*Given task 1*: List the parameters that the ruleFixedPower function takes in the Mathematica question.
*Given task 2*: Summarize the Mathematica question in two sentences.
*Given task 3*: Repeat a passage from the Mathematica question word for word, beginning at the words "Consider the following" and stopping after "aa] da[x, aa].".

*Source extract*:
2
$\begingroup$

Consider the following polynomial:

expr = (1 + a[x] + c[x, aa] + c[x, aa] da[x, aa] + 
 da[x, aa]*da[x, aa] + 
 dc[x, aa, bb]*da[x, cc]*da[x, bb]*eps[aa, bb, cc, dd])^3 // 

Expand

Among all the terms, I want to leave only those which contain exactly three a[x] or da[x,yy_] and one c or dc[x,yy_,zz_]; it is okay if they have eps[aa,bb,cc,dd]. At least one of the terms from expr matching these requirements is 3 a[x]^2 c[x, aa] da[x, aa].

Could you please tell me if this is possible in a more or less efficient way in Mathematica (in my realistic example, I deal with thousands of terms)?

Edit

This is my ugly realization. It uses the following answer:

ruleFixedPower[expr_, field_, dfield_, n_] := (Normal@
     Series[expr /. {factor : 
          field[x] | field[x, a_] | dfield[x, a_] | 
           dfield[x, a_, b_] :> factor*$T}, {$T, 0, n}] /. {$T -> 
      1}) - (Normal@
     Series[expr /. {factor : 
          field[x] | field[x, a_] | dfield[x, a_] | 
           dfield[x, a_, b_] :> factor*$T}, {$T, 0, 
       Max[0, n - 1]}] /. {$T -> 1})

*Supplied information*:
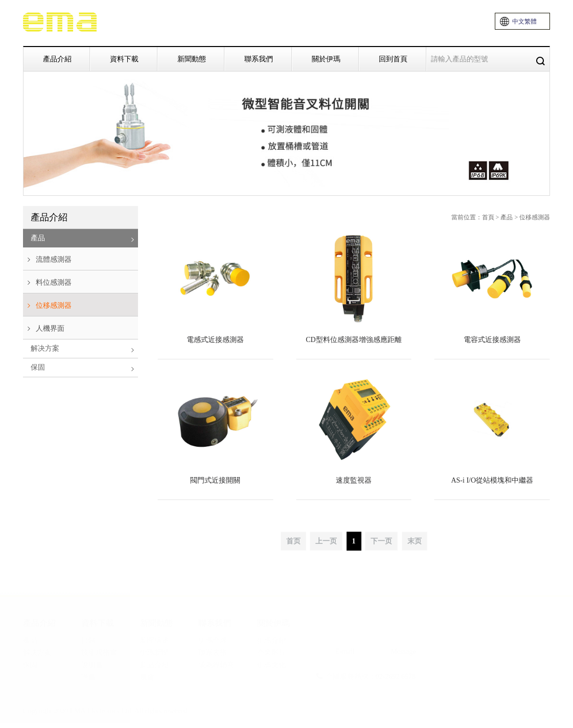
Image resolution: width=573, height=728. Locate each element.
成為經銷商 (216, 665)
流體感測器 (48, 260)
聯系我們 (259, 59)
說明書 (92, 665)
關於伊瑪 (326, 59)
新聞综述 (154, 640)
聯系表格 (213, 652)
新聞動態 (192, 59)
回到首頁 (393, 59)
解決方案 (37, 652)
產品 (84, 239)
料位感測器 (48, 283)
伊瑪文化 (271, 665)
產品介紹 (57, 59)
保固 (84, 368)
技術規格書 (99, 652)
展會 (147, 677)
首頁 (488, 217)
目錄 (88, 640)
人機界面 (44, 329)
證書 (88, 677)
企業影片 (271, 652)
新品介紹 (154, 665)
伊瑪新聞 (154, 652)
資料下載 (124, 59)
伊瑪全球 (213, 640)
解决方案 (84, 349)
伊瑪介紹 (271, 640)
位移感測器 (48, 306)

*Task result 1*: expr, field, dfield, n

*Task result 2*: The asker wants to expand the cube of a given polynomial and keep only the terms that have exactly three a[x] or da[x,yy_] factors and one c or dc[x,yy_,zz_] factor, with eps[aa,bb,cc,dd] allowed. They ask for a reasonably efficient way to do this, since their real case has thousands of terms, and in an edit they share their own "ugly" approach, a ruleFixedPower function built with Series.

*Task result 3*:
Consider the following polynomial:

expr = (1 + a[x] + c[x, aa] + c[x, aa] da[x, aa] + 
 da[x, aa]*da[x, aa] + 
 dc[x, aa, bb]*da[x, cc]*da[x, bb]*eps[aa, bb, cc, dd])^3 // 

Expand

Among all the terms, I want to leave only those which contain exactly three a[x] or da[x,yy_] and one c or dc[x,yy_,zz_]; it is okay if they have eps[aa,bb,cc,dd]. At least one of the terms from expr matching these requirements is 3 a[x]^2 c[x, aa] da[x, aa].